Looks like there will be lots of Power8, up to 8 processor threads per core, competition for x86 in the server room.
Can’t wait for Apple to replace the Xeon in their Mac Pros with a Power8 SKU. And it looks like AMD will be adding SMT(more than 2 processor threads per core) to their custom ARMv8 ISA based K12 design. Those RISC core’s execution pipelines can sure be doubled and tripled, per core, to help keep that greater than 2 processor threads per core SMT working. The Power8 with 10 instruction issue per cycle, and its transactional memory instructions actually work, unlike those in certain Haswell SKUs. So AMD can take its K12 RISC custom ARMv8 ISA based design and add plenty of SMT resources per core, with plenty of execution pipelines, more so than on any CISC design, as CISC designs require much more on die space to implement the needed SMT execution resources. AMD will have its ZEN, and K12 ARM based systems using SMT, so it looks like in the server room at least things will get interesting. Everybody ARM included needs to keep an eye out for those licensed power8 RISC designs, but since the Power8 is licensable through OpenPower AMD could add a third ISA for their server SKUs should AMD need to. Don’t discount Imagination technologies MIPS based RISC SOC either, epically the newer MIPS cores with SMT options, and the newer PowerVR graphics.
The Power8 includes two floating point
units (FPUs) and two vector(VMX) units that perform
SIMD operations on 128-bit data using IBM’s VSX
extensions. When not used for vector operations, the VMX
units can also execute standard FP instructions. Each FPU/
VMX unit can execute one double-precision FP multiplyadd
instruction per cycle, so the peak throughput at 4.0GHz
is eight double-precision operations per cycle, which works
out to 32Gflops per core or 384Gflops per Chip.
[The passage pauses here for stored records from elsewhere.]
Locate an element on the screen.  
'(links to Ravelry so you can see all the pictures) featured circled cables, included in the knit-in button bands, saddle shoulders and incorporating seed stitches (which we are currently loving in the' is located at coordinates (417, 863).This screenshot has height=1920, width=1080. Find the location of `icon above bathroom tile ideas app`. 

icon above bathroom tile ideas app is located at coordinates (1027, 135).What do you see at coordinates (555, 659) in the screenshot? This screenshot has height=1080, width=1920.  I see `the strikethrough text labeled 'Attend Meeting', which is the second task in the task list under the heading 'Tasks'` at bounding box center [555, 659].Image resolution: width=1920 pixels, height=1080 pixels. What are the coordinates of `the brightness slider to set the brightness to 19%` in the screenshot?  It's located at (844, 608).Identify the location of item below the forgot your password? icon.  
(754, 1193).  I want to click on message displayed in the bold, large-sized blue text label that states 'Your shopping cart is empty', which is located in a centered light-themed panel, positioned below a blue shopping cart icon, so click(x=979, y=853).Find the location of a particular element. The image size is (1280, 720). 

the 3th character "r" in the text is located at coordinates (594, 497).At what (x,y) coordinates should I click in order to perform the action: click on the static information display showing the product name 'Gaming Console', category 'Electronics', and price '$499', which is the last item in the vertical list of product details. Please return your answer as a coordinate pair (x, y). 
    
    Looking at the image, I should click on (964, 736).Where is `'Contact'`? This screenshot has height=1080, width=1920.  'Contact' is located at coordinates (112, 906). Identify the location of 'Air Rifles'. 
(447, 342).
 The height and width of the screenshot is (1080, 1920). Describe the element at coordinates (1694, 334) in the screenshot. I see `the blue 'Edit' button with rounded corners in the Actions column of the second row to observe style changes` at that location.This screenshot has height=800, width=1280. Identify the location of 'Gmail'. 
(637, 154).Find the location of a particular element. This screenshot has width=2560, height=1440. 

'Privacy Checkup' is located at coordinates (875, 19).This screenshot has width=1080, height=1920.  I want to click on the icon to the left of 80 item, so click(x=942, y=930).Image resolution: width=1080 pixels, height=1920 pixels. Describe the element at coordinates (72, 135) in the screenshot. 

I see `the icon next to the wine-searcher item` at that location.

Not too bad for an 8 core CPU. Please, Apple get this for your Mac Pro!
Edit: Not too bad for a 8
Edit: Not too bad for a 8 core CPU.
To: Not too bad for a 12 core CPU.
12 cores 8 threads per core, 14 execution units, FP, VMX/FP, and others. Quite a RISC processor that power8, I wonder what the Power9 will do! The Hot Chips symposium for this year, or next year should have some Power9 presentations, maybe some HBM, or other goodies, who knows but it will be interesting to see.